Jurisprudência

Ao nível da contratação pública, destacamos os seguintes acórdãos proferidos pelo Tribunal Central Administrativo Norte em 21 de março de 2025, a saber:
Contencioso pré-contratual. Declaração de conformidade CE.
Sumário:
I – As directivas da EU não são, em princípio, directamente aplicáveis às relações jurídicas intersubjectivas, nem aos factos jurídicos concretos. Tanto basta para que não esteja desconforme com a Decisão nº 768/2008CE Parlamento Europeu e do Conselho de 9 Julho de 2008, designadamente com o ponto 5 do “Modelo” preconizado no seu anexo III, interpretado no sentido de exigir a indicação da “legislação comunitária aplicável em matéria de harmonização”, o documento intitulado “Declaração de Conformidade”, integrante da proposta das CIs, em que se declara que o equipamento utilizar e fornecer está em conformidade com as normas harmonizadas e se indica estas, mas não se identifica quaisquer directivas europeias relativas ao equipamento.
II - A frase “O objecto da declaração acima mencionada está em conformidade com a legislação comunitária aplicável em matéria de harmonização”, que constitui o parágrafo 5 do Modelo de declaração CE de Conformidade não carece de qualquer complemento, a acrescentar pelo operador económico, não só para ter pleno e conclusivo significado, como também por bastar para assegurar os fins que a declaração prossegue, segundo a Decisão 768/2008/CE, pelo que, se é certo que a pontuação que a remata e a linha pontuada que se lhe segue, fazem supor a possibilidade de se seguir algum preenchimento, daí não se segue a necessidade/obrigatoriedade do mesmo.
III - Consequentemente, não era devida a exclusão da proposta das CIs, nos termos da alínea a) do nº 1 do artigo 70º do CCP, por a “Declaração de Conformidade” da proposta das CIs não poder valer como a “declaração de Conformidade CE dos equipamentos” exigida pela alª e) do n.° 1 do artigo 10.° do Programa de Procedimento.
IV – Mesmo que se entenda que, atento o sobredito Modelo de Declaração CE de Conformidade, havia que indicar a “legislação comunitária aplicável em matéria de harmonização”, a omissão desta menção não podia ser determinante da exclusão da proposta nos temos da alª a) do nº 1 do artigo 70º do CCP, por consistir, in casu, na preterição de uma formalidade suprível e suprida pela análise dos documentos, já que a indicação das normas harmonizadas, permitindo identificar, indutivamente, qualquer legislação aplicável em matéria de harmonização, provia à teleologia da “declaração de conformidade CE” ilustrada no teor da Decisão 768/2008CE e dos seus considerandos.

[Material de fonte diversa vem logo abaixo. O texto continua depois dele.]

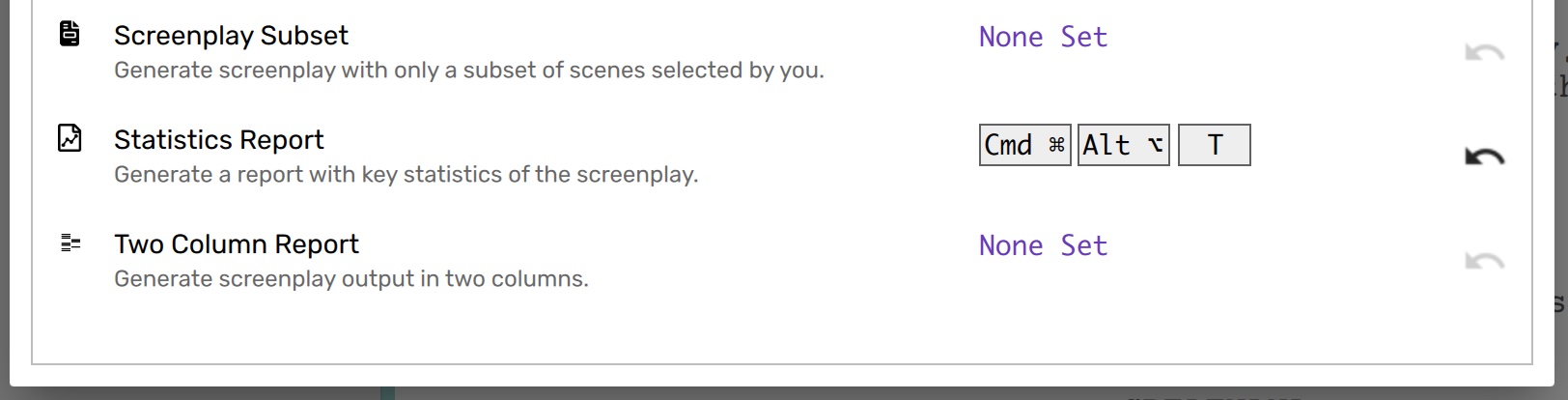This screenshot has height=400, width=1568.
Task: Click the dimmed backdrop below the dialog
Action: [772, 393]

V - Cumpre distinguir entre o certificado e o seu objecto, sendo certo que a data de um certificado não prejudica, antes implica, que o seu objecto lhe pré-exista. Assim sendo, saber se o tribunal a quo errou, ou não, ao considerar, em ordem à improcedência da sobredita alegação das Autoras e ora recorrentes, que os documentos (os certificados) apresentados num outro procedimento eram irrelevantes para o procedimento sub juditio, é questão inútil para a crítica do julgamento sob recurso.
Contencioso pré-contratual. Artigo 49.º, n.º 2, alínea a) do CCP. Menção “ou equivalente”. Princípio da boa-fé e da confiança.
Sumário:
I- O artigo 49º, n.º 2, alínea a) do CCP, na redação conferida pelo Decreto-Lei n.º 18/2008, de 29 de janeiro, estabelecia expressamente que as especificações técnicas devem ser fixadas por referência a normas nacionais que transponham normas europeias, homologações técnicas europeias, especificações técnicas comuns, normas internacionais ou outros sistemas técnicos de referência estabelecidos pelos organismos europeus de normalização, "devendo cada referência ser acompanhada da menção “ou equivalente”.
II- A ratio legis deste preceito é clara e inequívoca: garantir que os procedimentos de contratação pública não sejam restritivos da concorrência, assegurando a todos os operadores económicos a possibilidade de apresentar soluções técnicas equivalentes às expressamente referidas no caderno de encargos.
III- Não oferecendo controvérsia que o Caderno de Encargos fazia referência à norma EN 840 e à marca RAL GZ 951/1, contudo, sem mencionar a possibilidade de apresentação de soluções equivalentes, deve entender-se que tal omissão viola o disposto no artigo 49.º, n.º 2, alínea a), do Código dos Contratos Públicos, independentemente do grau de conhecimento ou disseminação destas normas no mercado relevante.
IV- Não se pode obter, por via da proteção que é conferida pelos princípios da boa-fé, da justiça e da proteção da confiança, uma solução para uma situação jurídica ilegal.